**WHAT YOU WILL DO:**
Rewrite the data between the lines holding "Switch to the Комментарии" and "Click the star", inclusive, with "Responsibility" renamed to "Permissions" and nothing else altered; return only those lines.

**RECORDS:**
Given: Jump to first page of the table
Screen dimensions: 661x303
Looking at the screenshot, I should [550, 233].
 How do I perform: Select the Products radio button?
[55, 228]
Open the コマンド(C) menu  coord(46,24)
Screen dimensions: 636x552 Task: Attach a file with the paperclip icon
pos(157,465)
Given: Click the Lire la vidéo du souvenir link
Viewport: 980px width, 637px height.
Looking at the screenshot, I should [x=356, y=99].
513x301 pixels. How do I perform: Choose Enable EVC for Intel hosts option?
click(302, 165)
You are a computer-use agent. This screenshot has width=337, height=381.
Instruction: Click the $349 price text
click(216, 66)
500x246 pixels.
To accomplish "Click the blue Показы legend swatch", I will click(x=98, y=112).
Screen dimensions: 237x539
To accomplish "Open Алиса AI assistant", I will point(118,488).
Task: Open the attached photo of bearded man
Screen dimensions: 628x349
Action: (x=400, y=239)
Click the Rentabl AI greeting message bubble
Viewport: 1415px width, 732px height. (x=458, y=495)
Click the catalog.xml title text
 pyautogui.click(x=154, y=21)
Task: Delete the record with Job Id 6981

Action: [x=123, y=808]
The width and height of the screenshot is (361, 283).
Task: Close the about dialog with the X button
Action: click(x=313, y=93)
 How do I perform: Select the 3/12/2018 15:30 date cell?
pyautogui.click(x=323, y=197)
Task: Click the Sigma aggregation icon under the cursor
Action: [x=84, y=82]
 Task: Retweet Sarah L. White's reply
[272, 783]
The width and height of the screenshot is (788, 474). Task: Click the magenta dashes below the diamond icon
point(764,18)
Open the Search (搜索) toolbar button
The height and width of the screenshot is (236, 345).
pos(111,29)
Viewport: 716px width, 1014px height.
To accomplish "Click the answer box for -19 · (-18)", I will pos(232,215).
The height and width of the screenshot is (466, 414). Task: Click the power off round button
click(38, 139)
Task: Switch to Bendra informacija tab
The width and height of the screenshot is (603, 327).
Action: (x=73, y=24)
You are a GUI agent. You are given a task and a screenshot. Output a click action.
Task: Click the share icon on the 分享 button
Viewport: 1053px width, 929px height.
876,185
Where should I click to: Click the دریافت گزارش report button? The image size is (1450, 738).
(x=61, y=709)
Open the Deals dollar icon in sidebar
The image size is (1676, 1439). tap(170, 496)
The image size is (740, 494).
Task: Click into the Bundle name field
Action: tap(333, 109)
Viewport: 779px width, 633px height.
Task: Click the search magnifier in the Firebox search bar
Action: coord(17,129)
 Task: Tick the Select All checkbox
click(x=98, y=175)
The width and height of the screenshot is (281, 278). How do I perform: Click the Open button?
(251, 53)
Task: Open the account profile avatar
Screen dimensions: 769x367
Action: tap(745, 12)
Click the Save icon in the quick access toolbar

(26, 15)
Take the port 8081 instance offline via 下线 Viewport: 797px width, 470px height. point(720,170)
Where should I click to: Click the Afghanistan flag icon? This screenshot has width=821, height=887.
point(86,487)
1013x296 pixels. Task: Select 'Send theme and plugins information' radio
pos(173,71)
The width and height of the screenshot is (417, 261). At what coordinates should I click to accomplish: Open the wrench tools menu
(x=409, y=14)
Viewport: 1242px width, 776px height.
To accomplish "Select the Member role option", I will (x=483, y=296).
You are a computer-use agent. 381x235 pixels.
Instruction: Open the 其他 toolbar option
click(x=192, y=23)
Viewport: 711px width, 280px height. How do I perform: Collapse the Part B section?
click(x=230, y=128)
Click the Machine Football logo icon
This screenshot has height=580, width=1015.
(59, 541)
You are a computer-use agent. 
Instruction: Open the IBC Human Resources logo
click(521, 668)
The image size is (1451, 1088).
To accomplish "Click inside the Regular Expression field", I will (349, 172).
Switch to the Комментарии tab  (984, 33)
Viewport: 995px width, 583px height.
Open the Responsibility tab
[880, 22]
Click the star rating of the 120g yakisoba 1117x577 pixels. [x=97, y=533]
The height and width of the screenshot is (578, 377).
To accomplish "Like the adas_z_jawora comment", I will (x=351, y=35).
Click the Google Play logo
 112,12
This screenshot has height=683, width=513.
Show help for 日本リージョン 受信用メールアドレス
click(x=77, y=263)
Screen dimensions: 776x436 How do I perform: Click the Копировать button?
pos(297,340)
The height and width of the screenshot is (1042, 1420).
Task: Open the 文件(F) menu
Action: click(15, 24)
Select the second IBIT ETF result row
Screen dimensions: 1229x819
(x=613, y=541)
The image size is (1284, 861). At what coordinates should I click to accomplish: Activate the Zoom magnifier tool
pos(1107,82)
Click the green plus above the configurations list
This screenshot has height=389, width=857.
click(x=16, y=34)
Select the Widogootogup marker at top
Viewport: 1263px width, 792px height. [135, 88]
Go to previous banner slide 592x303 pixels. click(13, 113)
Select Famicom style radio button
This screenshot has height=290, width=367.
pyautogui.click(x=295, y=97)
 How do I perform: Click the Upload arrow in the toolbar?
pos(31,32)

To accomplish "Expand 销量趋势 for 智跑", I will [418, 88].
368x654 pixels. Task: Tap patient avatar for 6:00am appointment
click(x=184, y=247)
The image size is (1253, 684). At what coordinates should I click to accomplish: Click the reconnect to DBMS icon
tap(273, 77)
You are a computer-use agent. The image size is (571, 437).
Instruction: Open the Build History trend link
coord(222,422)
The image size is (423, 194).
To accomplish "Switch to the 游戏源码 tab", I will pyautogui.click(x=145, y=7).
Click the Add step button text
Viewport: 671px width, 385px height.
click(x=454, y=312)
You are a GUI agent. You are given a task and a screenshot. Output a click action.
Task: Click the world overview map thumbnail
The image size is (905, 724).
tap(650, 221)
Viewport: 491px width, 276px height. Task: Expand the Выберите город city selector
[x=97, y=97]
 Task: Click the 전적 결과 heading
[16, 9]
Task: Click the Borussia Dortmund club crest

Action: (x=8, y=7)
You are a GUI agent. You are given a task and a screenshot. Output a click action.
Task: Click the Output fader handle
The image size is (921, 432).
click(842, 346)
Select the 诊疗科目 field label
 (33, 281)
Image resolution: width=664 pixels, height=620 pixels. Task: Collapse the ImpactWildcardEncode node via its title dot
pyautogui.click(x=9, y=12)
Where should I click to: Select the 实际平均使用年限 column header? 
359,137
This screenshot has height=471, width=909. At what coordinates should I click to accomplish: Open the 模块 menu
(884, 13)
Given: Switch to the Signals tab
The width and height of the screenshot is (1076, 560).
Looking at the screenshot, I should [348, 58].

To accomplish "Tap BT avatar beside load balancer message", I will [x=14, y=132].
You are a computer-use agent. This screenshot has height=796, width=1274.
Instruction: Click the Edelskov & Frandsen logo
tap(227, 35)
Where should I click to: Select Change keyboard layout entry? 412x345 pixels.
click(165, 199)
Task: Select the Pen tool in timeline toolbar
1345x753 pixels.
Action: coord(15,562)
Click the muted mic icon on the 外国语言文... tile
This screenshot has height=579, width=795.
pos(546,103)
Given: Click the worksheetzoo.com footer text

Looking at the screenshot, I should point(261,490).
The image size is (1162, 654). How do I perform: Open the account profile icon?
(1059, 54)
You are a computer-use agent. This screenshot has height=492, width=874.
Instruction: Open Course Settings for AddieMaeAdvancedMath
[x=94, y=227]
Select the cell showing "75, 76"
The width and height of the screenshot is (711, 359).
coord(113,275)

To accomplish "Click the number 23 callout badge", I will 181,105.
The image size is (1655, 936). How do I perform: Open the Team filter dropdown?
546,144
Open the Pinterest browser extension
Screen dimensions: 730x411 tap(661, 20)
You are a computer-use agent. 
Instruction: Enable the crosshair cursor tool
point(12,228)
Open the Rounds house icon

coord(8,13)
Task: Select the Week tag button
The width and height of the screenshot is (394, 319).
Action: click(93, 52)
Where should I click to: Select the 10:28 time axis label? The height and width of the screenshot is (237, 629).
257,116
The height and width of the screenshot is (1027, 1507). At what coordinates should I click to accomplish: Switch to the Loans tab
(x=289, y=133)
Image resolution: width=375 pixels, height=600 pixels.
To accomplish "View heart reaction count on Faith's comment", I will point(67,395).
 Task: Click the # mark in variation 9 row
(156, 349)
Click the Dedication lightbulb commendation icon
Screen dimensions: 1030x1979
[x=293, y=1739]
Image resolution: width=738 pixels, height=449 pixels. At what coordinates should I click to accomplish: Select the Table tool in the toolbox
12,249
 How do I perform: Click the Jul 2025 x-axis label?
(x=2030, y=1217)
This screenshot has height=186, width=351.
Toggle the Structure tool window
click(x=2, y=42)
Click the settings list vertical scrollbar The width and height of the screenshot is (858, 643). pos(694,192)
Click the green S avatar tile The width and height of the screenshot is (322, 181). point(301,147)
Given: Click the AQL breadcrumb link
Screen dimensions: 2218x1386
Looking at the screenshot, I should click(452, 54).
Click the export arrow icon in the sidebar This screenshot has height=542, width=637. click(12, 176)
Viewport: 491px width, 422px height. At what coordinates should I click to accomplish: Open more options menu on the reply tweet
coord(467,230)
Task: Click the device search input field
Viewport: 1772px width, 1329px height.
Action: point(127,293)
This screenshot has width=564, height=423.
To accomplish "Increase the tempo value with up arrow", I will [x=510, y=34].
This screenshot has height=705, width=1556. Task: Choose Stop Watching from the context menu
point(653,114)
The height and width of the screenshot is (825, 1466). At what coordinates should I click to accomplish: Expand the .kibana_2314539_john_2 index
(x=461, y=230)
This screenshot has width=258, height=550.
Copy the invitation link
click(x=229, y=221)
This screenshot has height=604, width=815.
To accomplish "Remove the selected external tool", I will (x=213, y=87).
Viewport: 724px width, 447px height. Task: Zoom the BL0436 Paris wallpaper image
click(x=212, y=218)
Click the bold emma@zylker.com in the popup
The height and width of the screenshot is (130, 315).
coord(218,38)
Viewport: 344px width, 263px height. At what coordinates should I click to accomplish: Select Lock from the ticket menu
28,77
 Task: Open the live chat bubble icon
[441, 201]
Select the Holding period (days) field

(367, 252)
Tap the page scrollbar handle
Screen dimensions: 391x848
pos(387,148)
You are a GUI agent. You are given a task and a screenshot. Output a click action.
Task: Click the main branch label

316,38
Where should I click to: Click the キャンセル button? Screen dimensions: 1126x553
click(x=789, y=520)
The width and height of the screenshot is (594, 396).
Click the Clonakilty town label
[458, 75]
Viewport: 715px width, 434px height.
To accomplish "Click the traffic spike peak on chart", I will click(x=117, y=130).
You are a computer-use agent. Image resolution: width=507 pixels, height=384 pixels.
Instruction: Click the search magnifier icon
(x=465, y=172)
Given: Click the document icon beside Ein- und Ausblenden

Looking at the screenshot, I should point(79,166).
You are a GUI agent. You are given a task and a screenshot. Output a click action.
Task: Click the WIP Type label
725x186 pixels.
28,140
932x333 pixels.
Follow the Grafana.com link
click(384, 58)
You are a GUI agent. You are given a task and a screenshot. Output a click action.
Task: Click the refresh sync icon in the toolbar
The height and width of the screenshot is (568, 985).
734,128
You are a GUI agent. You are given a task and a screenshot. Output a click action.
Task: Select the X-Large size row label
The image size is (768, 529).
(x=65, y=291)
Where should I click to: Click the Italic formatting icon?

**COMPLETE ANSWER:**
Switch to the Комментарии tab  (984, 33)
Viewport: 995px width, 583px height.
Open the Permissions tab
[880, 22]
Click the star rating of the 120g yakisoba 1117x577 pixels. [x=97, y=533]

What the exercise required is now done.